Feds accuse Virginia husband and wife of massive steroid production operation

Posted at 1:41 PM, Dec 23, 2020

CLAREMONT, Va. - Federal prosecutors are accusing a husband and wife of running a massive illegal steroid operation out of our region.

Michael and Laura Lambert were arrested on December 15 and taken to the Western Tidewater Regional Jail.

Court documents reveal details what federal prosecutors are calling a massive production and distribution operation of anabolic steroids.

The illegal drugs are synthetic variations of the male sex hormone testosterone, according to the National Institute of Drug Abuse. They said some common names for anabolic steroids are Gear, Juice, Roids and Stackers.

The operation was most recently based in Claremont, Virginia, from March until July. It states they were located at a home on the 3800 block of Spring Grove Avenue, but previously operated out of a home in Hanover, Virginia, and before that Pennsylvania, according to the indictment.

It accuses Michael Lambert of being the lead chemist and running the operation. Laura Lambert is accused of labeling the steroids and handling the money, according to the indictment.

The raw materials were ordered from China, then the steroids were produced in Virginia and sold to wholesalers in Texas and Florida, according to the indictment.

It states the business was called “Integrity Labs” and marketed on an internet bodybuilding forum called “Hardcore Underground”.

Records indicate they would send an average of 10 to 15 packages through the mail a day.

They accuse Michael Lambert of using the alias Christopher DeCamillo to allegedly avoid detection. He is are also facing charges for being a felon with guns and allegedly having an unregistered silencer.

Crime analyst and former detective Richard James said creating drugs from raw materials from China is dangerous.

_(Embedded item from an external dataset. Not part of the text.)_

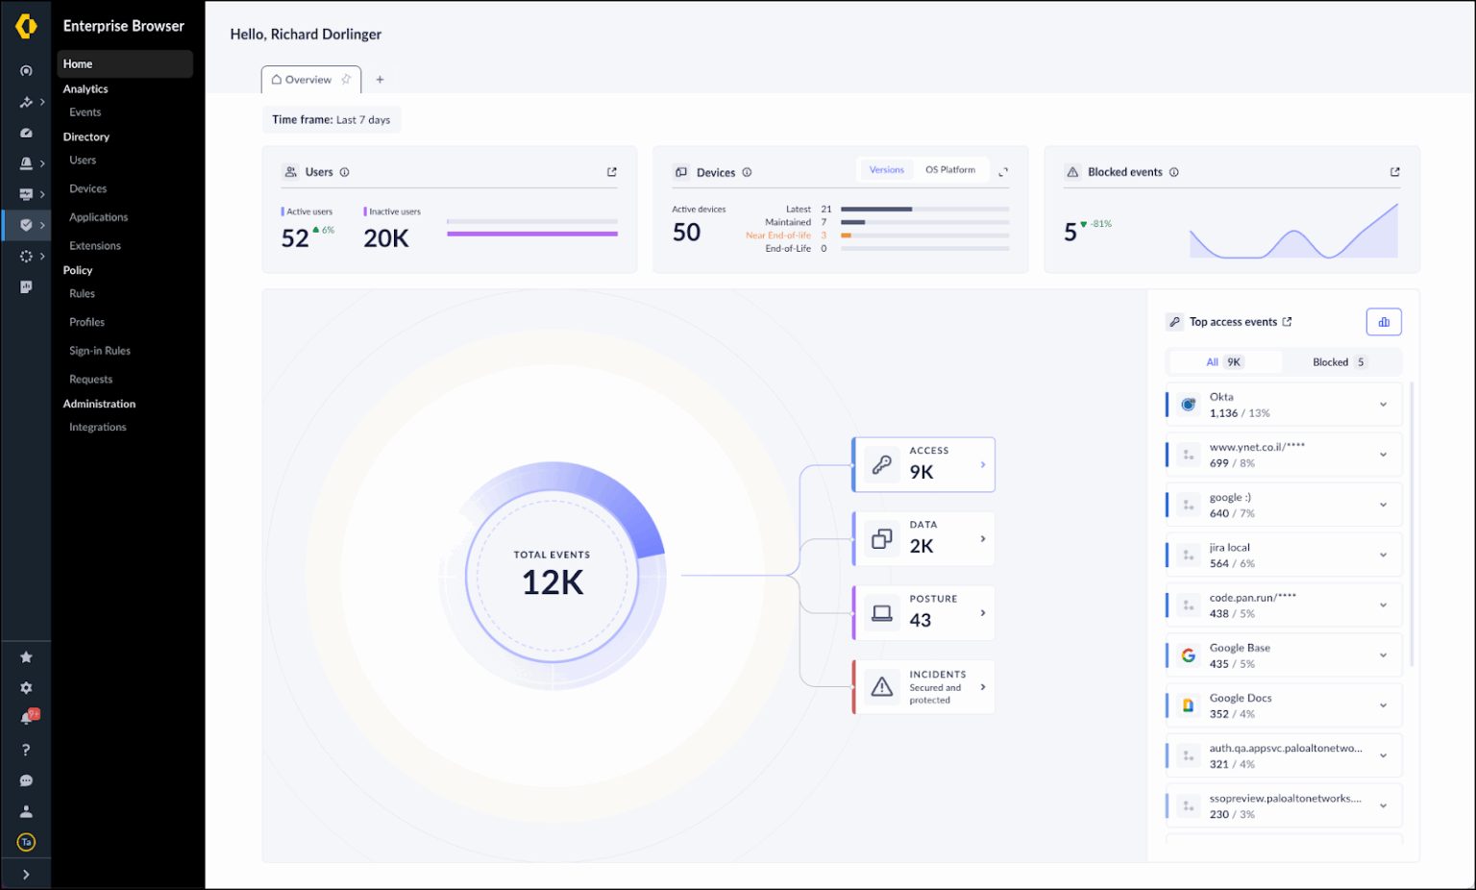This screenshot has height=890, width=1476.
Task: Open notifications bell with 9+ badge
Action: (x=26, y=716)
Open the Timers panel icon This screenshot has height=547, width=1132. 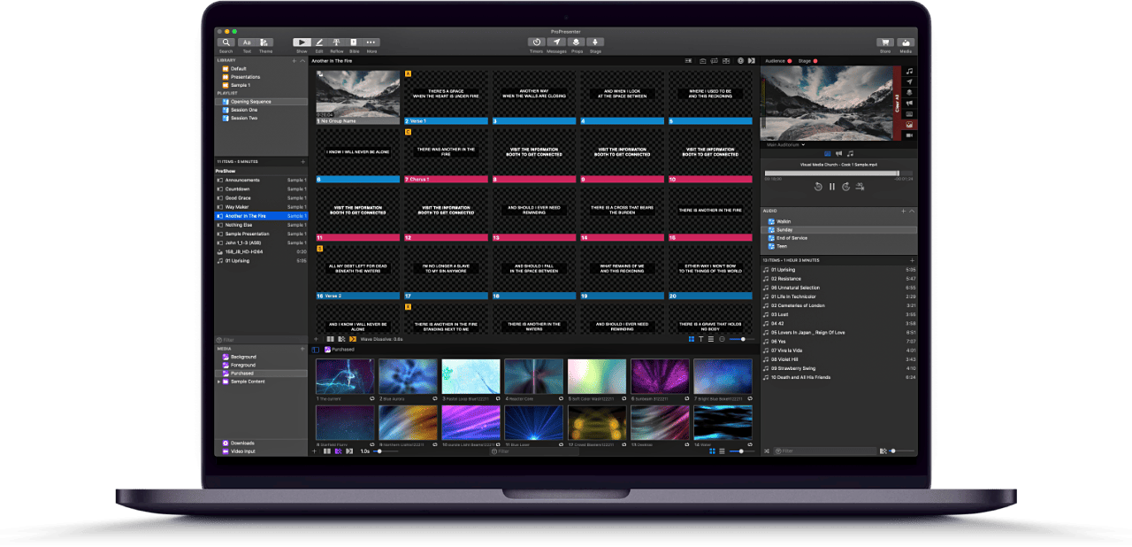pyautogui.click(x=536, y=42)
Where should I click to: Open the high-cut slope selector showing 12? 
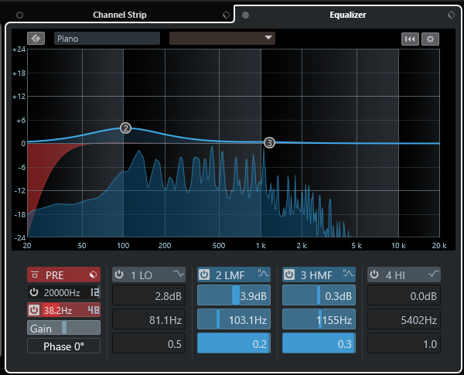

“if you're going to inject something into your veins or take something by mouth and you don't know what you're getting, it could be something that is very, very dangerous, it can kill you immediately, it can cause a stroke,” James said. “Our government system is supposed to protect society from all dangers, and this is a danger to society.”

Documents state that proceeds from the sales went to buy luxury cars, a horse, jewelry and other items, along with more raw materials. When authorities searched the home in July, they said they found two guns, suppressors, $100,000 in assets, $4,600 in cash, a 2015 Maserati and 2015 BMW.

There were several other unidentified suspects in the indictment who allegedly helped with different parts of the operation.

Both defendants have entered a not guilty plea, according to court documents. Their charges include drug possession and distribution, gun charges and money laundering.

We reached out to the attorneys for both defendants, but they declined to comment on the case.

The next court hearing is in early January.